Billing
ModelMax charges based on actual usage — no subscriptions, no minimums. You only pay for what you use, with zero markup on inference costs.
How billing works
- Top up your account balance via the Dashboard.
- Use the API — each request deducts from your balance.
- Monitor usage in the Dashboard under Usage.
Pricing model
Chat completions
Charged per token, matching the upstream provider's pricing. Billing happens:
- Non-streaming: After the full response is generated.
- Streaming: After the stream completes (final chunk with usage data).

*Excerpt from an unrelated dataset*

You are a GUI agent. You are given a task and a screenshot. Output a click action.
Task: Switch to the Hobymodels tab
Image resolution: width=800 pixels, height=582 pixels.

The usage object in the response shows the exact token breakdown:
{
"usage": {
"prompt_tokens": 150,
"completion_tokens": 89,
"total_tokens": 239
}
}
Image generation
Charged per image generated, based on the provider's pricing for the requested size and quality.
Video generation
Charged based on the generated video's properties:
| Factor | Description |
|---|---|
| Duration | Number of seconds (e.g., 8s) |
| Resolution | 720p, 1080p, or 4k |
| Audio | Whether audio track is included |
Billing is triggered only when you call the Queue Result endpoint and the status is COMPLETED. The lightweight status endpoint does not trigger billing.
{
"usage": {
"video_seconds": 8,
"video_resolution": "720p",
"video_has_audio": true
}
}
Balance check
Before every request, ModelMax checks your balance. If insufficient:
HTTP 402 Payment Required
{
"error": {
"message": "insufficient balance",
"type": "insufficient_balance"
}
}
No charges are incurred for rejected requests.
Monitoring usage
View your usage breakdown in the Dashboard:
- Dashboard → Usage — Daily usage by model
- Dashboard → Stats — Spending summary and balance
Usage data is aggregated daily per model.